Colwood resident Marilyn Shepherd is opening her home to anyone who’s ever wanted to learn more about solar power and improving energy efficiency.
Shepherd, who upgraded to solar hot water and high-efficiency ductless heat pumps nearly three years ago, says this Saturday’s (Sept. 20) open house offers a chance for people to see how solar power actually works.
“It’s an easier way, an informal setting, for people to just walk over and take a look,” she says. “It’s a great opportunity to come and learn.”
Visitors can not only see solar power at work and speak with a homeowner experienced with the technology, they can chat with Royal Roads University researchers who have studied the energy savings, as well as representatives from Solar Colwood.
And with Solar Colwood giving out grants until March 2015, there’s still time to upgrade to solar hot water, ductless heat pumps, solar photovoltaic (electricity), or a combination of the three.

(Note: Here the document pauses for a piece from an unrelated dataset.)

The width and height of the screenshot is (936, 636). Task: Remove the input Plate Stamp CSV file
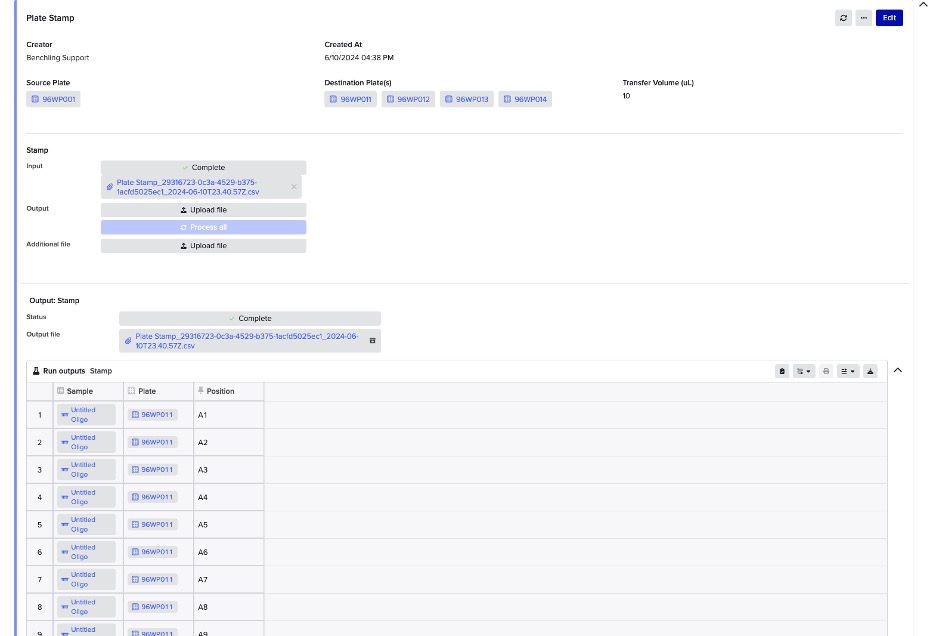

Solar CRD also offers incentives to residents and businesses throughout the Capital Region.
For Shepherd, once she heard about the grant program, upgrading to solar was a no-brainer.
“We’ve been wanting to be greener for a long time,” she says. “With climate change, it’s a huge thing in our house. We talk about it all the time.”
Shepherd and her family bought into the Royal Bay area in 2005 when they moved over from the mainland.
“Being new, our house was quite efficient already. Our concern was that we had baseboard heating, which isn’t that efficient. And we have between five and seven people in the house, so we go through a lot of hot water, even if we’re careful.”
With heating so expensive in the wintertime, Shepherd says, she just wouldn’t turn on the baseboard system. “The heat pump made a huge difference in our comfort level. Before we would just be cold.”
The difference in her gas bill has been substantial too.
“Our hot water here is gas, and particularly from April to October, we virtually pay no extra gas bill beyond just the basic charge every month,” Shepherd says.
Her savings aren’t unusual. Royal Roads has been researching the utility bills of participating homeowners and has found they’re saving an average of 40 per cent on utility bills, says Glenys Verhulst, spokesperson with Solar Colwood.
“Those are significant savings. We’ve seen a lot of folks who are nearing retirement choose to do these upgrades so they lock in energy savings for the future,” she adds.
For those who install the solar photovoltaic system for electricity, an extra bonus is available. Whatever excess energy the system produces goes back into the hydro grid, Verhulst says. It’s shared amongst the neighbourhood and – the best part – BC Hydro credits you for the excess.
Verhulst recommends anyone interested in upgrading to solar power get an assessment first to figure out the best options for the home.
“It’s really house-specific,” she says. “We can help you figure out if it’s right for you.”